_Directions for this task_: The entries shown below are to be printed in full, unaltered.

_Task inputs_:
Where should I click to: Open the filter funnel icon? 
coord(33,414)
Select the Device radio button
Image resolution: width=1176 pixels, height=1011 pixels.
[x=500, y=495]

_Solution to the problem_:
Where should I click to: Open the filter funnel icon? 
coord(33,414)
Select the Device radio button
Image resolution: width=1176 pixels, height=1011 pixels.
[x=500, y=495]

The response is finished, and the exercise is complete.